Eversione, confermati sei anni a Manni

21 Dicembre 2019

Il capo indiscusso di Avanguardia ordinovista progettava attentati a politici e alla sede di Equitalia

L’AQUILA. La Corte d’Assise d’appello dell’Aquila ha confermato sei anni di reclusione a carico di Stefano Manni, di 54 anni, ascolano residente a Montesilvano, ex carabiniere. Assolto al termine della stessa udienza Franco Montanaro, 48 anni, nato a Roccamorice (Pescara). Manni è implicato in quanto capo indiscusso del gruppo politico clandestino “Avanguardia ordinovista”, sgominato dall’operazione “Aquila nera”, che portò il 22 dicembre 2014 all’arresto di 14 persone, di cui 11 in carcere e 3 ai domiciliari.
Le accuse contestate a Manni, ieri presente in aula, in un palazzo di giustizia pieno di carabinieri, sono quelle di associazione con finalità di terrorismo o di eversione dell’ordine democratico e associazione finalizzata all’incitamento alla discriminazione o alla violenza per motivi razziali, etnici, nazionali o religiosi.
Nell’inchiesta furono indagate a piede libero altre trenta persone. Nel luglio 2015 furono disposti i rinvii a giudizio di tutti gli accusati iniziali, in tutto 44 persone.
Tra gli obiettivi del gruppo neofascista c’erano l’ex presidente della Repubblica, Giorgio Napolitano e la sua scorta, e anche gli ex presidenti della Regione Abruzzo Ottaviano Del Turco e Gianni Chiodi, la deputata del Partito democratico Stefania Pezzopane, l’ex vicesindaco dell’Aquila ed ex procuratore Nicola Trifuoggi e l’allora leader dell’Unione di centro Pier Ferdinando Casini.

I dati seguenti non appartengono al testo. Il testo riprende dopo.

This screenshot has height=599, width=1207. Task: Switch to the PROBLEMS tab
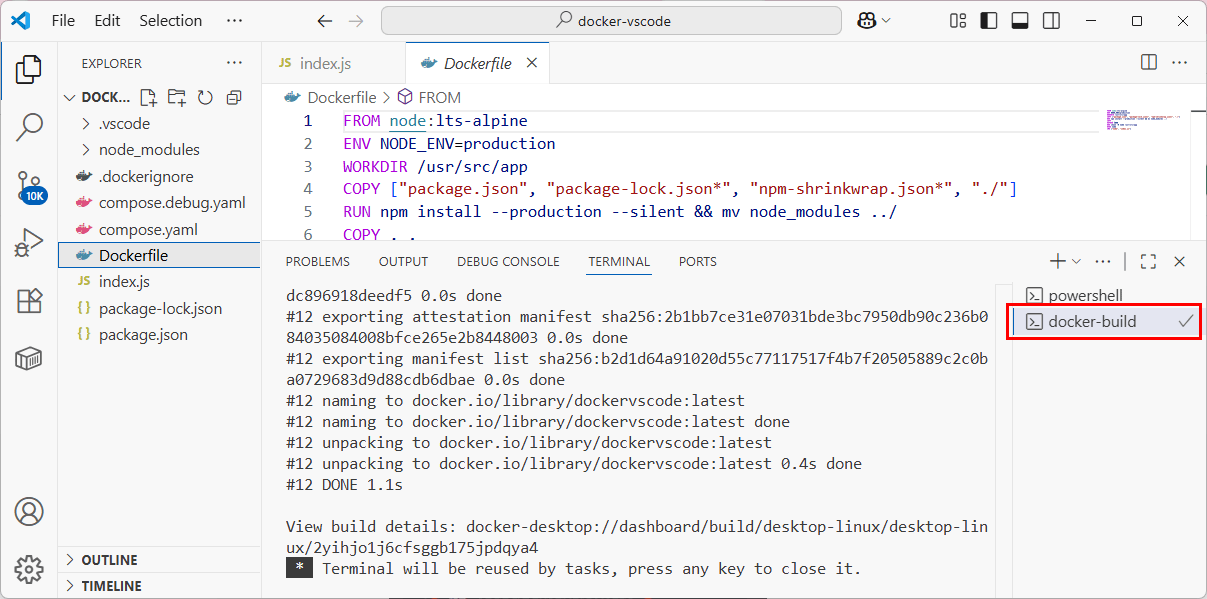(317, 261)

Gli obiettivi del gruppo erano legati alla preparazione di attentati per uccidere politici e giudici, far saltare questure, prefetture e la sede di Equitalia di Chieti. La magistratura bloccò sul nascere le velleità dei neofascisti che volevano minare la stabilità sociale per preparare il terreno a un nuovo «soggetto politico».
Per la verità si è anche detto, da parte delle difese, che queste accuse, emerse dopo le intercettazioni, potevano essere considerate solo delle elucubrazioni, ma queste persone, Manni in testa, non sarebbero mai state in grado di attuarle. La conferma della pena per Manni, che in primo grado si era avvalso del rito abbreviato, era stata chiesta anche dal pg Alberto Sgambati.
Manni è stato difeso dall’avvocato ascolano Felice Franchi mentre l’altro imputato dal legale Gabriele Torello. (g.g.)